We could go on explaining these elementary rules for survival in American intellectual life, but we'll let our contributing authors do it for us in the five articles.

The Case Against AIPAC

The most asked question this month was "how do I get copies of The Link issue on U.S. taxpayer aid to Israel?" For the answer, see the "Publishers' Page" on the back of this one. The second-most asked question was "how's the case against AIPAC going?" There's little to add to what we wrote in this space last month except that the Supreme Court is supposed to hear it this fall, and the decision will be announced in the spring. Meanwhile you may want to read about the California case against B'nai B'rith's Anti-Defamation League on p. 57 of this issue.

How You Can Help

Though we received some help for the lawyers handling the AIPAC case in response to the urgent appeal in this space last month, we need a lot more. If you can, make your check payable to "The Campaign for a Sound American Foreign Policy." We'll credit you in our January listing of the 1997 AET Angels' Choir.

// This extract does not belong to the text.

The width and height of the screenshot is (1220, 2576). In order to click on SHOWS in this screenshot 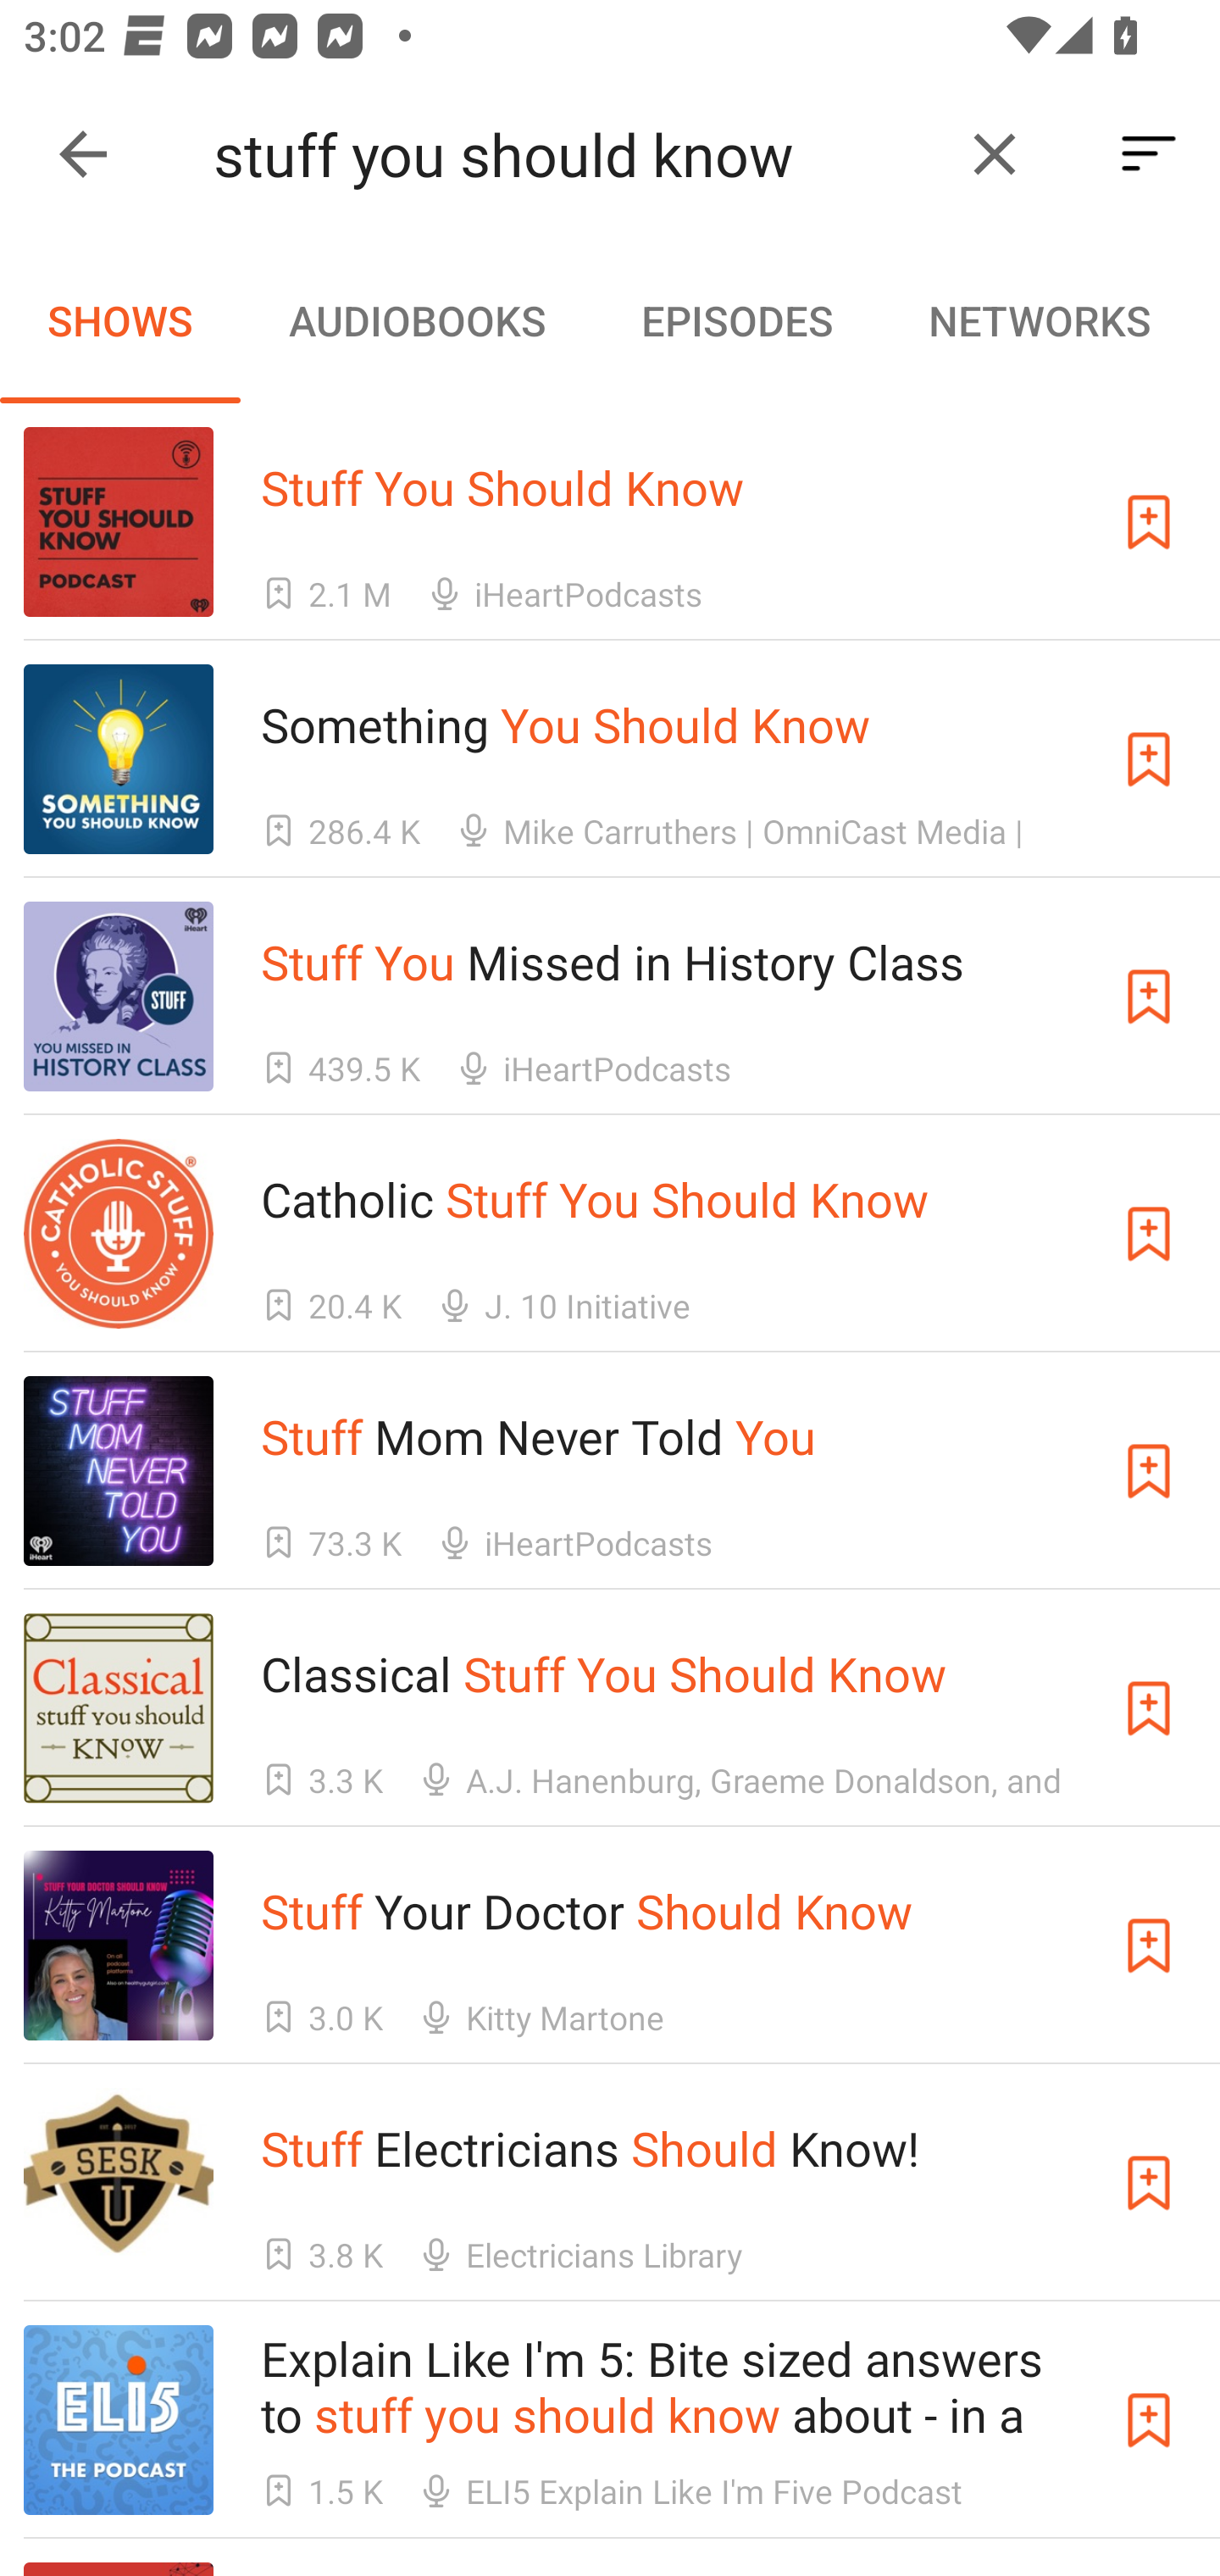, I will do `click(120, 320)`.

But remember that those contributions are not tax-exempt. If you plan to deduct contributions you send our way from your 1997 income tax, make them to the AET Library Endowment (Federal ID #52-1460362) and we'll use them to get this magazine and our library book packets into as many libraries as possible.

Or, if you can help do that yourself (and we'd appreciate it if you would), explain to the librarians in your area that if they subscribe directly to the Washington Report, they can have our 1997 library donation package (list value $150) at no additional charge for the asking. On the other hand, if you donate a subscription to them (at $20), or they subscribe through a service, then they only get the library package if you buy it for them, or they buy it themselves, at $20. (Or call Delinda Hanley at 1-800-368-5788 who can explain all this better.)

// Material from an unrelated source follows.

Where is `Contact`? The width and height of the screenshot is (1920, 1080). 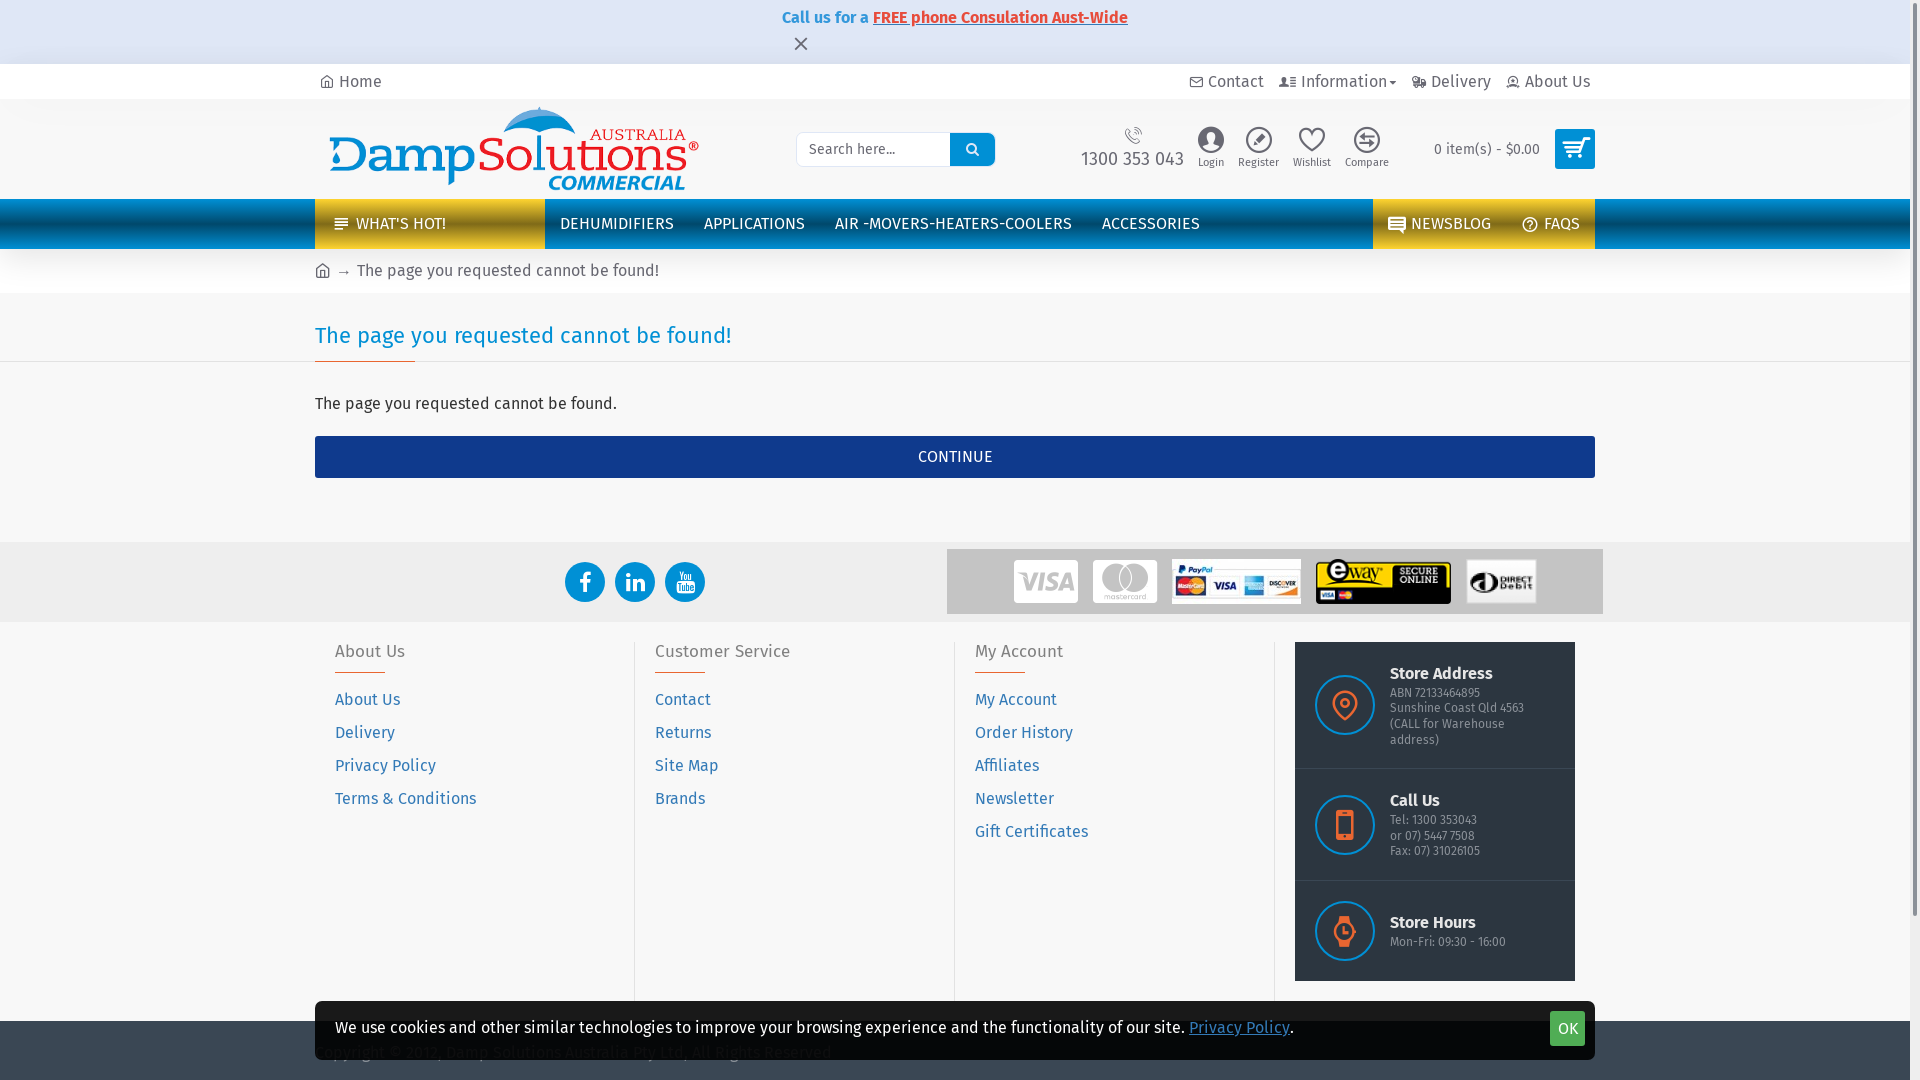 Contact is located at coordinates (1226, 82).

All the money you spend on gift subscriptions for anyone is credited to your 1997 total in the Angels' Choir, which will be listed twice more after this issue. We hope that you'll give subscriptions to the Washington Report to as many friends as possible this Christmas. That, in turn, would be the greatest gift you could give to us.

And About that Family Secret

Although we're of Massachusetts stock, we never could quite relate to the tidy homes, orderly offices, and carefully scheduled lives we're sure all those blue-blooded descendants of Miles Standish, Patricia Mullens, John Alden and the rest of the Mayflower gang maintain. Recently we learned why. It turns out our people all came over on the Juneflower.